MARC : Souvent, on a tendance à nommer la musique improvisée comme on va nommer le rock, la pop ou le jazz mais la musique improvisée, elle se retrouve partout. J'ai grandi avec une phrase d'un pianiste qui m'a fait bien marrer : « Le jazz c'est ma famille, mais à dix-huit ans faut se barrer. »
Il faut faire attention au phénomène « idole » car dès l'instant où on décide de ne pas développer son propre chemin, un jour on finit par la détester, cette idole, parce qu'elle nous bouffe trop la vie… alors « Kill your Idols » mais avec amour !
Pouvez-vous nous parler justement de ce projet, Kill Your Idols, qui reprend le titre d'une chanson de Sonic Youth ?
MARC : C'est une proposition de groupe de Marc Démereau et Florian Nastorg qui ont eu envie de s'intéresser à cette musique. Comme on est animés par l'improvisation, c'est jouer une musique écrite, arrangée, tout en se questionnant sur comment on la déploie par la suite.
CLAIRE : Même s'il y a plusieurs esthétiques très différentes, c'est un point commun qui relie tous les musiciens de Freddy Morezon. Cette volonté de s'approprier une référence importante, une pépite de leur histoire personnelle de la musique pour complètement exploser grâce à ce langage d'improvisateurs.
Vous parliez de l’accueil, du public, quels retours pouvez-vous avoir lors de ces différents événements ?
MARC : J’me souviens d’une expérience que j’ai vécue, il y a pas mal d’années, et qui m’a énormément marqué. C’était dans un bar avec un groupe, on jouait deux parties. À la fin de la première, je tombe sur quelqu’un, un habitant du village, qui vient me voir et qui me dit : « Toi, ton truc, mais alors je comprends rien, j’sais pas ce que tu fais… ». La deuxième partie se finit et je revois cette personne qui était encore là. Je vais la voir et elle me redit : « Nan, mais vraiment je comprends rien ! ». Ça continue un bout de temps, jusqu’au moment où elle me dit : « Bah viens, on va boire un coup ! ».

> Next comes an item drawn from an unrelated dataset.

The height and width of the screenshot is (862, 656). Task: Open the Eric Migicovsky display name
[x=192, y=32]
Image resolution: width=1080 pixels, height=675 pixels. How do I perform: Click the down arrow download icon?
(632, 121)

On a discuté toute la soirée et le soir en me couchant je me suis dit que j’avais pas réalisé la notion de ce que représentait un concert… Le concert n’est qu’une partie d’un moment, en fait. Pour cette personne-là, le moment était super, elle est restée toute la soirée et on s’est vraiment très bien entendus, sauf qu’elle a passé la soirée à me dire que ce qu’elle a entendu, elle aimait pas du tout… mais c’était vachement bien !
Souvent ce qu’on fait est fait dans un contexte qui représente aussi plein d’autres choses. Alors c’est très rare, je crois, de se retrouver à jouer quelque chose où on n'est pas du tout accueilli, mais en tout cas, pour moi, la notion de concert (comme le Taquin, dimanche) c’est vraiment un ensemble quoi.

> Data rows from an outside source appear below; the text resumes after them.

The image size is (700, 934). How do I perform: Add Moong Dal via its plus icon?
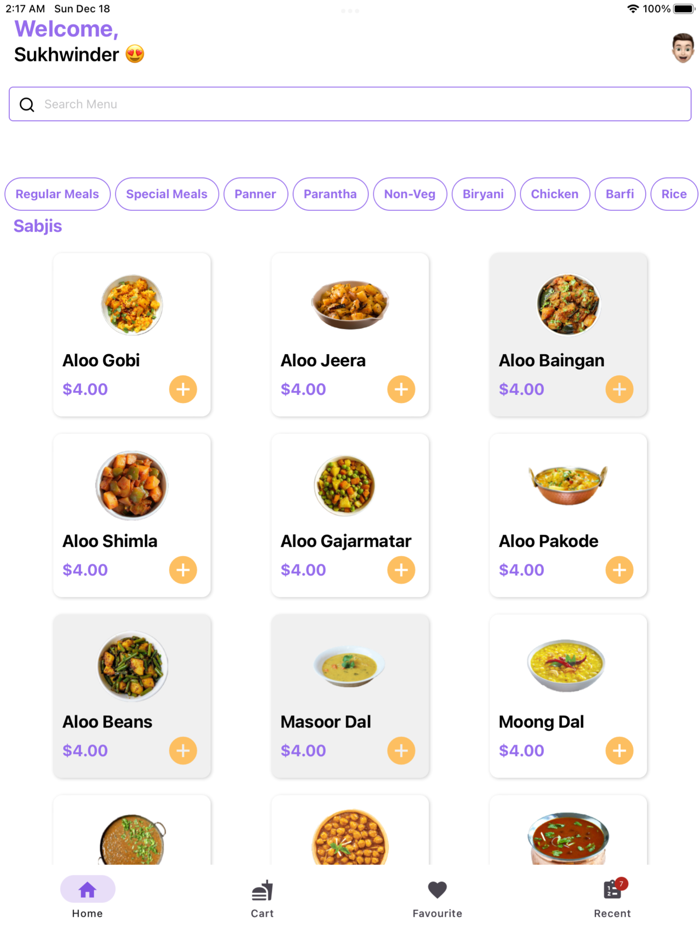click(619, 750)
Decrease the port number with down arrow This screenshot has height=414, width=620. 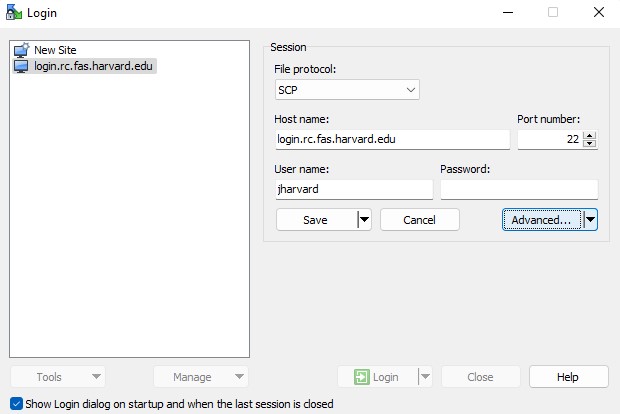click(590, 144)
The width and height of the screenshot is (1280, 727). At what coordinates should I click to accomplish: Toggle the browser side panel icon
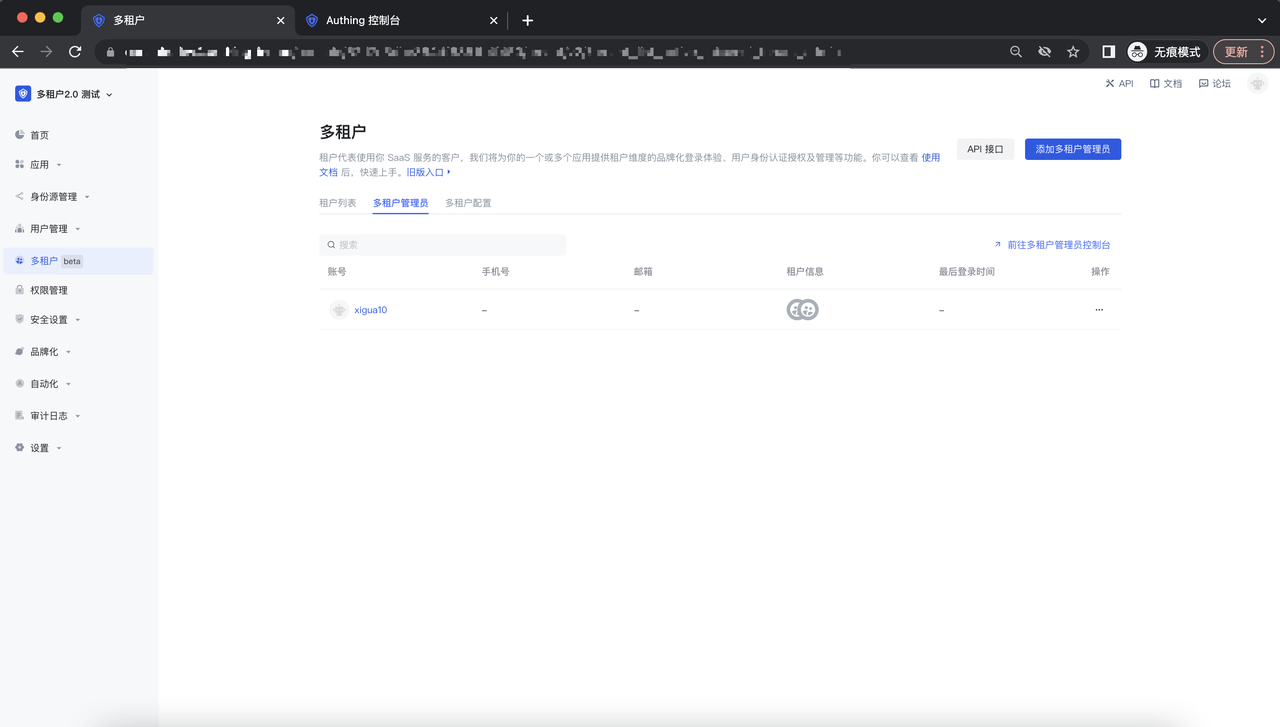click(1108, 51)
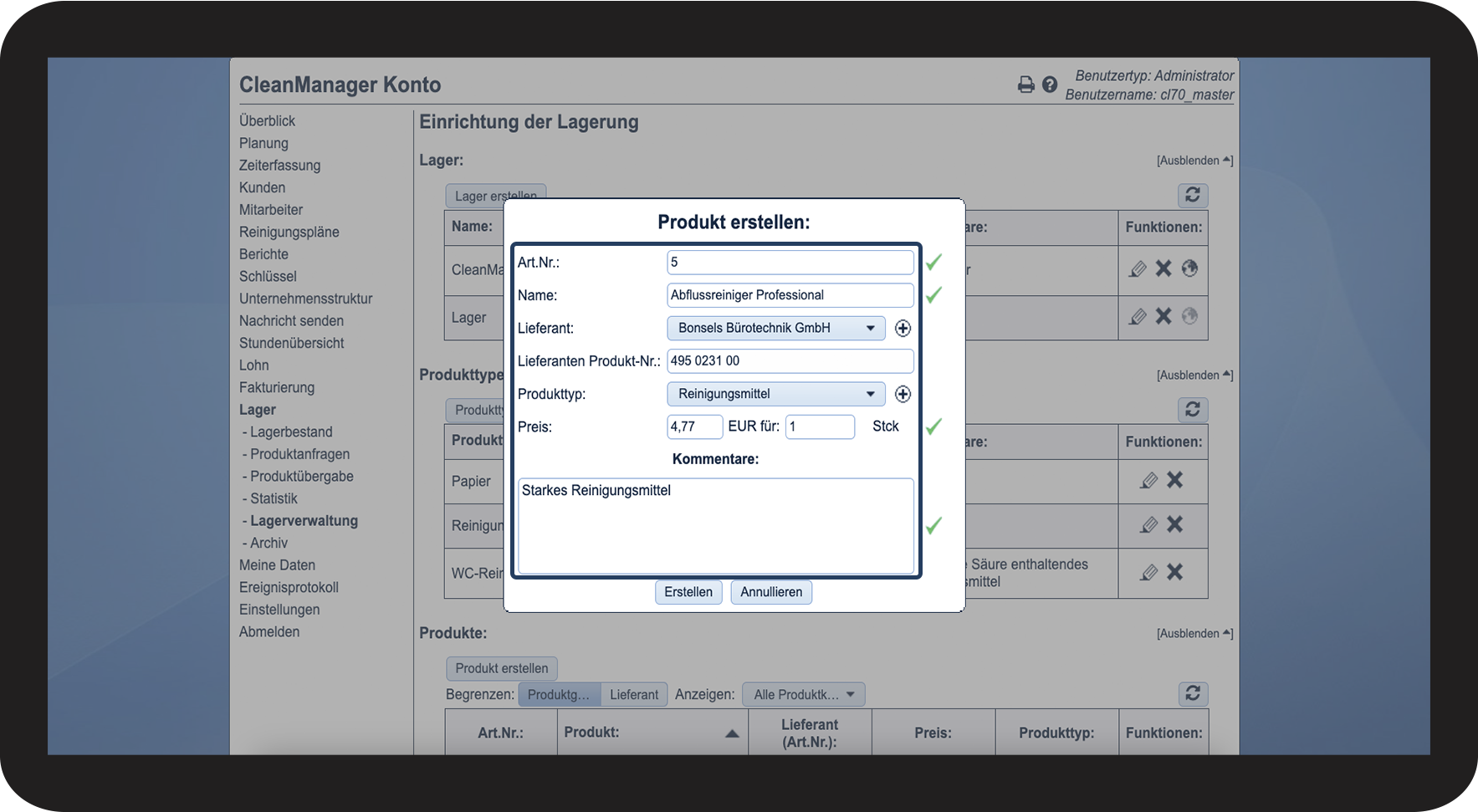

C’est vrai qu’on a assisté à une belle parenthèse musicale la dernière fois avec le duo Barillet et le duo Mike Ladd & Matthieu Sourisseau qui nous ont taquiné l’imagination ! Comment s’est mis en place ce partenariat entre le Taquin et Freddy Morezon ?
CLAIRE : Ça faisait longtemps qu’on allait régulièrement au Taquin pour des soirées, de manière plus classique, en semaine. Quand on s’est mis à repenser cette idée de collectif pour savoir ce qu’on pouvait faire, tous ensemble, les musiciens ont proposé cette idée… et comme le Taquin, ils nous suivent depuis longtemps, ils ont dit oui tout de suite. Ils sont même co-producteurs des soirées, donc c’est pas rien. Là, c’est la deuxième année et on repart pour une troisième !
On imagine qu’il y a des habitués qui viennent tous les premiers dimanches du mois !
CLAIRE : Oui, il y a le petit noyau de fidèles. Et puis, après, il y a des gens qui viennent parce qu’il y a tel musicien ; d’autres qui viennent pour découvrir un groupe, un projet, qui s’attachent au truc et puis qui reviennent…
MARC : Pour le coup, c’est vraiment la partie où, dans le collectif, on est très nombreux à être investis par l’événement (à fabriquer, à discuter ensemble, à s’envoyer des mails, à s’appeler, à décorer sommairement le Taquin…) C’est vraiment un événement super important pour nous !
Est-ce que vous avez d’autres projets en tête ou sur le feu ?
CLAIRE : Il y a Facteur Sauvage qui a un nouveau répertoire ; un solo de Nicolas Laforest qui est sorti le 16 avril… Ensuite, l’année prochaine, on va avoir un gros projet autour d’Aquaserge et puis aussi un projet de résidence de territoire, dans l’esprit de la ballade dont parlait Marc tout à l’heure, mais cette fois à l’échelle d’un territoire plus large, sur une période de six mois, donc ça je pense que si ça se fait, ça va être super. Sortir des lieux habituels de diffusion, ça nous plaît bien…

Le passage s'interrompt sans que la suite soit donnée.